To answer that question we are going to need compare this document to other (much better known) contemporaneous texts. This exercise will suggest some ways in which we might want to read the Wing Chun Jo Fen. It will also shed some light on how Ip Man understood the community he was trying to create, and the norms of behavior that he wished to codify.

A rainy day at the Ancestral Temple in Foshan. In the distance the old neighborhood behind the temple is being demolished to make way for a new urban development project. Ironically the new neighborhood is being designed to “look traditional” and capitalize on the area’s important “history.” 

Translating the Wing Chun Jo Fen

 

The original text of the Wing Chun Jo Fen still hangs at the Hong Kong Ving Tsun Athletic Association (VTAA). As such it is well attested. More difficult is settling on a suitable English translation. For our purposes I am providing two translations of the text below. I think it is useful to compare and contrast at least two different versions of the Jo Fen to get a better sense of what points the original is driving at. Neither translation attempts to be a pure mechanical rendering. Both translators made some editorial decisions in how they rendered the Jo Fen corresponding to their understanding of the meaning of the text.

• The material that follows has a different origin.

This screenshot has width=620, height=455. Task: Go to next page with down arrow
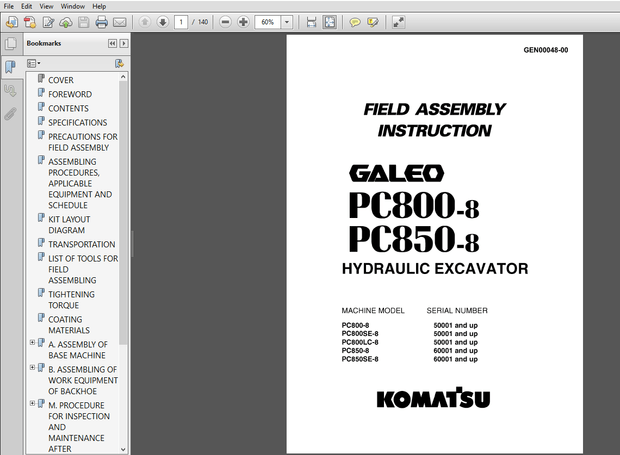pos(163,22)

The top line of text (marked SK) is a translation by Samuel Kwok, originally published in his book Mastering Wing Chun: the Keys to Ip Man’s Kung Fu published with Tony Massengill in 2007. Generally speaking this is my preferred translation. The second translation (marked RH) is taken from Ip Ching, Ron Heimberger and Eric Myers, Ving Tsun Jo Fen: Expectations and Guidance from the Ving Tsun Tradition published in 2006. This is also a clear translation with some interesting readings of the text. Together these two different approaches provide a comprehensive look at the original.


Figure 1: Ip Man’s Wing Chun Jo Fen

  1. (SK) Remain disciplined – uphold yourself ethically as a martial artist
    1. (RH) Discipline yourself to the Rules: Keep Sacred the Martial Morality
  2. (SK) Practice courtesy and righteousness – serve the community and honor your family
    2. (RH) Understand Propriety and Righteousness: Love your Country and Respect Your Parents
  3. (SK) Love your fellow students or classmates – be united and avoid conflicts
    3. (RH) Love Your Classmates: Enjoy Working Together as a Group
  4. (SK) Limit your desires and pursuit of bodily pleasures – preserve the proper spirit
    4. (RH) Control Your Desire: Stay Healthy
  5. (SK) Train diligently and make it a habit – never let the skill leave your body
    5. (RH) Work Hard and Keep Practicing: Never Let the Skill Leave Your Body
  6. (SK) Learn to develop spiritual tranquility – abstain from arguments and fights
    6. (RH) Learn How to Keep the Energy: Quit Inciting a Fighting Attitude.
  7. (SK) Participate in society – be conservative, cultured and gentle in your manners
    7. (RH) Always Deal with World Matters with a Kind Attitude that is Calm and Gentle.
  8. (SK) Help the weak and the very young – use your martial skill for the good of humanity
    8. (RH) Help the Elderly and the Children: Use the Martial Mind to Achieve “Yan”
  9. (SK) Pass on the tradition – preserve the Chinese arts and its Rules of Conduct
    9. (RH) Follow the Former Eight Rules: Hold to the Ancestors’ Rules Sincerely.